Lady Gaga é uma performer curiosa. Passa boa parte da apresentação escondida por figurinos pesados e máscaras bizarras. Cheguei a desconfiar que, em alguns momentos, nem era ela quem estava por baixo da indumentária.
Mas quando mostra o rosto e começa a interagir com a plateia, sua verdade fica clara. Quem está ali não é só a maluca que se veste com pedaços de carne crua. É uma moça feiosa porém imensamente carismática, dona de um enorme talento musical.
E que conquista a plateia com uma mensagem que chega a soar piegas, mas em perfeita sintonia com os dias de hoje. Gaga celebra a diversidade, a tolerância, o "seja quem você é".
Impossível não compará-la com Madonna, em quem ela busca óbvia inspiração para depois transcender. Madonna, apolínea e impecável, diz que todo mundo é fabuloso, e que isto merece ser comemorado. Gaga é dionisíaca e vai além: no mundo dela, a comemoração acontece mesmo que você, de fabuloso, não tenha nada.
Assim como aconteceu no Rio, em São Paulo ela também chamou alguns fãs ao palco. Eles choraram e tremeram tanto que pareciam estar em pleno transe religioso, e de certa forma estavam.
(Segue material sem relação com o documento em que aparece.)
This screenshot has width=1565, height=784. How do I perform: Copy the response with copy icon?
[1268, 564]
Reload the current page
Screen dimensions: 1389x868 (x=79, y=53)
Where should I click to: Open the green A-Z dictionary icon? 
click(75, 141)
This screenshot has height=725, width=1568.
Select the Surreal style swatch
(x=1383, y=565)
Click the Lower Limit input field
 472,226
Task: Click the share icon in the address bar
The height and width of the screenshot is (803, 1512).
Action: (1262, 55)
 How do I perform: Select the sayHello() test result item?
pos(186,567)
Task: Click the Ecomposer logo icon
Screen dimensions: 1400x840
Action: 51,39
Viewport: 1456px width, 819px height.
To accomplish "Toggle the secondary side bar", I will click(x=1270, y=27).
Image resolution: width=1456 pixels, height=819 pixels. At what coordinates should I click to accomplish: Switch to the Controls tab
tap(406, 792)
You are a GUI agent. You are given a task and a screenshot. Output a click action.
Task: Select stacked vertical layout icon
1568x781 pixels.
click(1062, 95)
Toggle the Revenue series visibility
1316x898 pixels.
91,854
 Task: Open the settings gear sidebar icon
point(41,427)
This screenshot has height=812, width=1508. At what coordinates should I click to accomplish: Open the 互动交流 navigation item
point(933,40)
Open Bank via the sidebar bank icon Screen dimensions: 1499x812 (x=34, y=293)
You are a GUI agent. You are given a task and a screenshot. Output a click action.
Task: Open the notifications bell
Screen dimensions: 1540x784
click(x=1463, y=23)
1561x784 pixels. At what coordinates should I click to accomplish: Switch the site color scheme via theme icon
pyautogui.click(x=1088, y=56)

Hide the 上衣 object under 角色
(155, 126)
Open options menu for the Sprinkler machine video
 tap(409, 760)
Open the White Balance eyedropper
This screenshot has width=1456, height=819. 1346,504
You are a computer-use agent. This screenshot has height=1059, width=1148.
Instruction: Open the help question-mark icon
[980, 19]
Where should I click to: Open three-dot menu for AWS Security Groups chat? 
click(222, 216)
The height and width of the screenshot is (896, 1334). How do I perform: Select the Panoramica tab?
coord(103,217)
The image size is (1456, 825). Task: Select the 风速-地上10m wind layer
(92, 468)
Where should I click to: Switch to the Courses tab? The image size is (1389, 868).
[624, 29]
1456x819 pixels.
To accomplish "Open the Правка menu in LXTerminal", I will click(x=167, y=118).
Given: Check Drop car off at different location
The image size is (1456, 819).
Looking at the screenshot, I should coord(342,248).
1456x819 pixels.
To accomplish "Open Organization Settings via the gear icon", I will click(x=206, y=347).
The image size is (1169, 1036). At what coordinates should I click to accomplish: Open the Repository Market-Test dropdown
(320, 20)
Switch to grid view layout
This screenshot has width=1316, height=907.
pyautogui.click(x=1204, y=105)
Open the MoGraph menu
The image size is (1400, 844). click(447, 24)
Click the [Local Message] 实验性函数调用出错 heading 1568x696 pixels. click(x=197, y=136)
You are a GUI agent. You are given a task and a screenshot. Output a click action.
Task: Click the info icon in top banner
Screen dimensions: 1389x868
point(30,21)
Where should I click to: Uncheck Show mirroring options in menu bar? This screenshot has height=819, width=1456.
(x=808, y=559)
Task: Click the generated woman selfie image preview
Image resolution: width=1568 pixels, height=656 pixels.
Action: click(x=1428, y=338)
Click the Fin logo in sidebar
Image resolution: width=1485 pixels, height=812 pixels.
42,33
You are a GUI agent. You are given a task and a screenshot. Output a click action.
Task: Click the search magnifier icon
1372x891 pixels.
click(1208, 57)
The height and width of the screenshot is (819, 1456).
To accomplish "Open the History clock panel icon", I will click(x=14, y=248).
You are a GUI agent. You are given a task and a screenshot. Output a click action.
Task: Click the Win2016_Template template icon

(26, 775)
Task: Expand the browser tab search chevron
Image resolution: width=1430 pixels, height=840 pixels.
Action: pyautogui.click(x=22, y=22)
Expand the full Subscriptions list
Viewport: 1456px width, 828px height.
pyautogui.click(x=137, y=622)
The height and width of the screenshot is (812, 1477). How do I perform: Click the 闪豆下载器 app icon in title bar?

Mas neste momento a cantora desceu do pedestal, fazendo questão de mostrar que é tão comum como qualquer um.
Tecnicamente, o show parece dar um passo atrás. Enquanto quase todos os astros contemporâneos usam cenários virtuais em telões gigantescos, Lady Gaga trouxe um castelo "de verdade", concreto, com torres e escadarias.
Também há um holograma de seu rosto dentro de um diamante formado por lâmpadas de néon, carcaças "fake" de boi penduradas como num açougue e muitas outras coisas que nem tentam fazer sentido. Há momentos que lembram um espetáculo na Disney World, outros que parecem a Broadway de 50 anos atrás. Um bom diretor talvez desse um jeito no caos reinante.
Mas talvez a ideia seja essa mesma. O planeta Gaga não tem ordem: é bagunçado feito um quarto de adolescente. E eles adoram, porque se veem nela. "Você nasceu desse jeito, e isto é maravilhoso". Gaga ooh la la la.